Document section -
— BEGIN —

Democracy: The End of a Model ? - Interview with Francis Fukuyama

Democracy: The End of a Model ? - Interview with Francis Fukuyama
 Francis Fukuyama
Author
Senior Fellow at Stanford University's Freeman Spogli Institute for International Studies
 Dominique Moïsi
Author
Distinguished Senior fellow

What prospects lie ahead for the democratic model in a multipolar world? Could democracy still flourish, or has it embarked on its inexorable decline? In this in-depth interview for Institut Montaigne, Francis Fukuyama responds to Dominique Moïsi on the future of democracy, the tenth anniversary of the war in Iraq and the gloomy chapter ushered in by the Russian-Ukrainian conflict. This interview also provides an opportunity to reflect on a line of thought that has been challenged by contemporary issues - the intellectual journey of The End of History's influential author.

This year marked the 20th anniversary of the war in Iraq, and you have given a lengthy interview to Carnegie Endowment for Peace, acknowledging errors of interpretation on the topic. Could you trace back the evolution of your stand on the war in Iraq?

Twenty years after the beginning of this war, our absolute belief in the democratic model and its ability to thrive worldwide has dwindled, if not collapsed. Several years before the war, I had signed a letter sent around by Bill Kristol, former chief of staff in the George H. W. Bush administration, saying that we needed to take action to stop Saddam Hussein. I thought that the moral case was very strong: Saddam Hussein was worse than his predecessor in almost every respect. People now tend to forget how scared Americans were after September 11. The terrorist attack on the World Trade Center had killed 3000 people, but Al-Qaïda could have killed 30 000 people if they had wanted to. At the time, Americans were trying to picture the next attack to themselves, with a predisposition to overestimate the threats.

— END —

Dataset rows -
— BEGIN —

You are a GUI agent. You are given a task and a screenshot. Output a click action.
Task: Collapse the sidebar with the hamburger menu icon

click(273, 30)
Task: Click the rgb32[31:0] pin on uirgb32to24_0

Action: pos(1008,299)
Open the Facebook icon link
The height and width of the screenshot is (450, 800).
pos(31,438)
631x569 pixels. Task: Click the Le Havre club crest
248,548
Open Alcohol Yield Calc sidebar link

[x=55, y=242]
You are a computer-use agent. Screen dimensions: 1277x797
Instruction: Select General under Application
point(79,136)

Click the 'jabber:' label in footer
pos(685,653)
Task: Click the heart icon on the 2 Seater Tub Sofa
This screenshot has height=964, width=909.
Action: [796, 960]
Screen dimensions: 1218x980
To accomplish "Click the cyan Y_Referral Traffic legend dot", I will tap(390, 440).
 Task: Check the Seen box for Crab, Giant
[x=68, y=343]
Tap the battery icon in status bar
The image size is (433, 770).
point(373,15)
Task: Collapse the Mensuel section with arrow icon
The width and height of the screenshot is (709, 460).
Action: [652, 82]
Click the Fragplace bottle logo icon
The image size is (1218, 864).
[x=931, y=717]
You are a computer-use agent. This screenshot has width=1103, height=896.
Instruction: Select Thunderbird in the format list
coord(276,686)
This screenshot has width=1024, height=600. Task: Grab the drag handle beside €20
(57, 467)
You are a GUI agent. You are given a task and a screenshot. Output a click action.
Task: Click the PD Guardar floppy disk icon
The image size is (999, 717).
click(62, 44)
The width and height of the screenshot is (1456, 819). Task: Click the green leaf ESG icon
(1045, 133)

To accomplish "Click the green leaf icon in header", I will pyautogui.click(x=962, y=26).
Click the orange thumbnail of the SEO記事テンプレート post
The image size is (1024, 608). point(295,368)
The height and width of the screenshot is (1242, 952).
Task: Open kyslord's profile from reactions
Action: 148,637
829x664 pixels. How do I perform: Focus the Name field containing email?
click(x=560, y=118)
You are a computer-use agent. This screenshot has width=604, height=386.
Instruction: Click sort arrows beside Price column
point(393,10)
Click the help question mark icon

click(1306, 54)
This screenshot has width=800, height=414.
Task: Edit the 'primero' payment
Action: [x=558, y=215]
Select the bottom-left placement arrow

— END —

Exercise goal -
Please extend the Fukuyama interview on democracy by writing what comes next after its last sentence. You won't need the items for this.

Exercise answer -
During that period, I produced several works on the development of critical institutions in poor and developing countries, with a particular attention to Latin America, where the United States had tried to structure El Savador, Nicaragua and other countries in its neighborhood - and had done it very poorly. It seemed to me that we were calling for a kind of commitment that implied transforming the Middle East - a region that we did not understand terribly well - into at least a democracy. US politicians used to recall their successes in Germany and Japan. It is true, we occupied both countries for two generations, and they evolved into democracies. But were we willing to do something like that in either Iraq or Afghanistan? To me, in the case of Iraq, the answer was certainly no: we should not start something that we would not be able to complete.

At the time of the war, I did not know how completely unprepared the US was. Donald Rumsfeld, former Secretary of Defense in the George W. Bush Administration, was planning to withdraw from Iraq by the end of 2003, after installing Ahmed Chalabi as the leader of the country. He thought that democracy would then take care of itself. The composition of the Bush administration played an important role in forging such views, as many of the decision-making people had witnessed the fall of the Berlin Wall. The 1989 Fall triggered a cascade of transitions to democracy among Eastern Europe countries that chose to leave the communist empire. Lots of political advisors were transferring that experience from Europe to the Middle East - a culturally radically different part of the world that had many reasons not to want to westernize or to adopt Western  institutions. This lack of understanding of the specificity of the situation was the reason why I fell out with my neo-conservationists friends. I was also very bothered by the complete self-confidence bordering on real arrogance that was common in the Bush administration. The thought that they knew what was best for the region, that Hussein’s dictatorship would fall like dominoes, and that this whole project would succeed, was terribly misguided.

If we move from past to present, the most interesting theme in light of the war in Ukraine is the tendency of ''Global South'' countries to adopt a neutral position between the United States and Russia. How do you react to this?

First of all, having a democratic form of government does not imply idealizing democracy as an ideology, and a wish from political leaders to express a national solidarity with other democracies. For some countries, it is simply a form of government, while France and the United States, particularly the United States, have built a national identity around the idea of democracy. In the French case, it is a Republican tradition coming out of the Revolution, and in the American case, it is embodied by the Constitution, which is almost worshiped as a sacred document by many Americans. So it is natural, in those circumstances, that democracy ought to be for them an organizing principle in international relations. Even though South America, Brazil and India, became democracies, democracy is not as essential to their understanding of themselves.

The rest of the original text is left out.